Террасы тянутся вдоль всех стен дома, шатаются и скрипят. Они служат самым оживлённым и любимым придатком к комнатам и квартирам.

На террасах жарят на керосинках скумбрию или камбалу, готовят знаменитую икру из „синеньких“, купают детей, стирают, ссорятся (этаж с этажом), слушают патефоны и даже танцуют» [Константин Паустовский, «Встреча с Олешей».].

Это была камерная часть нашего тройного проходного двора. Классическая, староодесская. Греческие балкончики, увитые виноградом, похожие скорее именно на террасы, нежели на жилища. На мой взгляд девочки из «сталинки». В нашем подъезде далеко не все друг друга знали. Видимо, небольшой проход, скорее даже проём возник между боковым фасадом современного здания и глухой стеной одного из домиков старого двора. Вероятно, часть старого двора и фрагмент старого двухэтажного периметра зданий были разрушены, дабы вознеслась наша «сталинка». Оттого и не слишком нас жаловали обитатели старого двора, улицу Воровского иначе как Малой Арнаутской не величавшие.

Здесь, в маленьком греческом дворике, друг друга знали все по двенадцатое колено Израилево. В нашем гулком подъезде «сталинки» при случайной встрече на лестнице жильцы холодно здоровались. Здесь соседки громко орали друг другу через весь дворик по самому пустяковому поводу. В нашей части двора росли чопорные тополя, всё было заасфальтировано. В их части был колодец, песочница, утоптанная грунтовка, клумбы с тюльпанами и грядки с редиской. У нас никто не сушил во дворе бельё. Их двор весь был перепоясан верёвками, на которых парусами вздымались розовые панталоны бабушек и пелёнки внуков в потёках. Пелёнки стирались только в случае крупной аварии, мелкая за аварию не считалась, вода в дефиците, проветрится, не такое терпели.

Меня со страшной силой тянуло в тот двор, живой и весёлый, где много интересных новых слов, далеко не всегда на русском.
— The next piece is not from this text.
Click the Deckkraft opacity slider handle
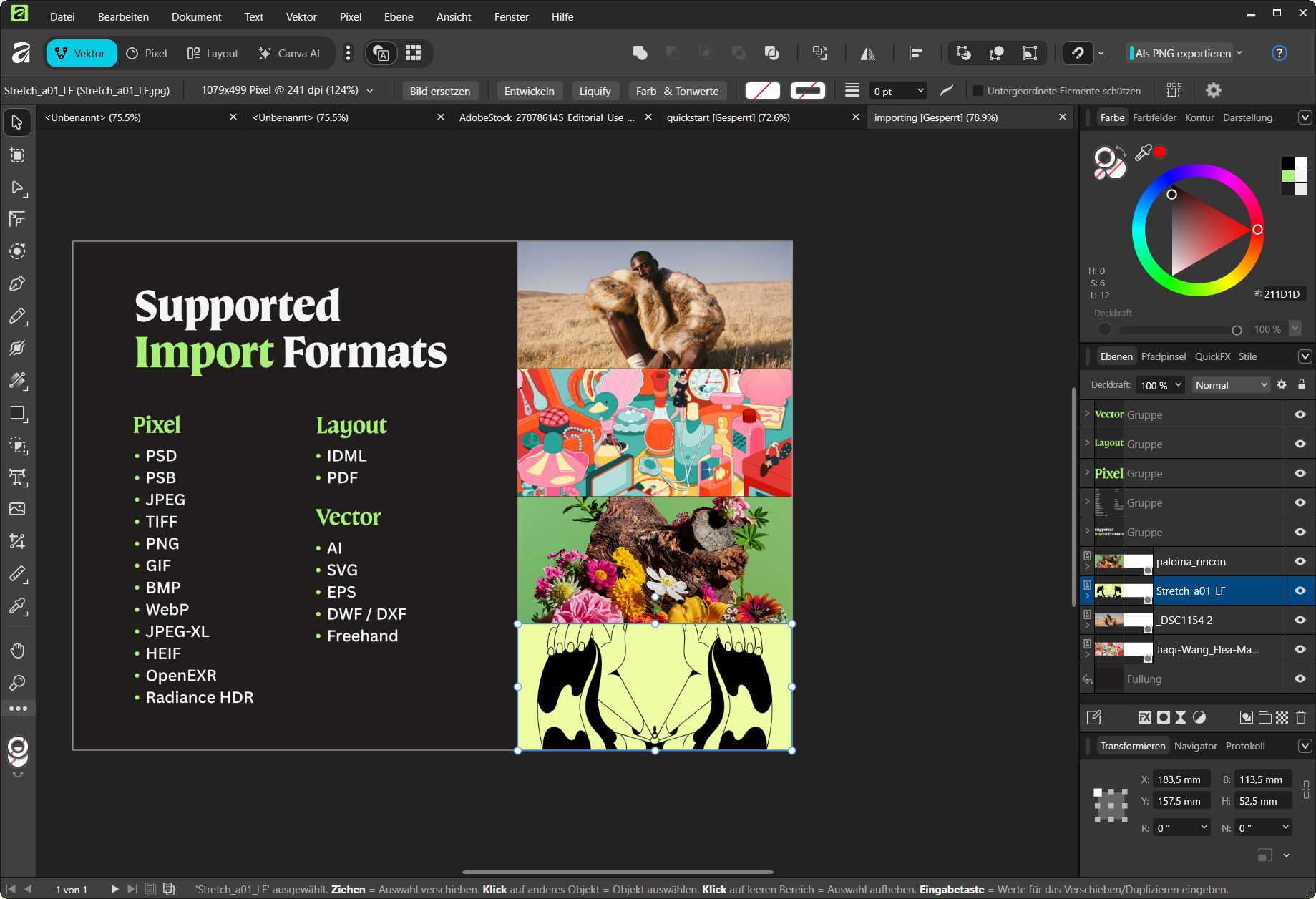The height and width of the screenshot is (899, 1316). point(1237,330)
Я забредала туда и старухи с Воровского неласково говорили:


— Девочка, иди в свой двор!


Я шла в свой двор, но мне становилось одиноко на асфальте, где монотонный шёпот тополей с недосягаемой вышины рассказывал одну и ту же историю: «Я существую, я существую, я существую…» И я снова оказывалась в дворе, куда по совершенно непонятной мне причине меня не хотели пускать. К пяти годам я уже знала, что могу стать своей в любой компании. У меня льняные волосы, голубые глазищи и я умею невероятно обаятельно улыбаться. Почему же меня так настойчиво гонят?

Однажды я снова ненароком оказалась в той части двора, и опять старухи неласково сказали мне:


— Девочка, иди в свой двор!


И тут за мной прибежал папа. Схватив меня на руки, он стал приносить извинения старухам с Воровского. Увидав моего папу, старухи с Воровского вмиг расцвели, побросали тазы с тюлькой, вытерли руки о фартуки, тут же пригласили отца на биточки из этой самой тюльки. А я получила права совершенно беспрепятственно прогуливаться по их двору, играть с их внуками в любое время.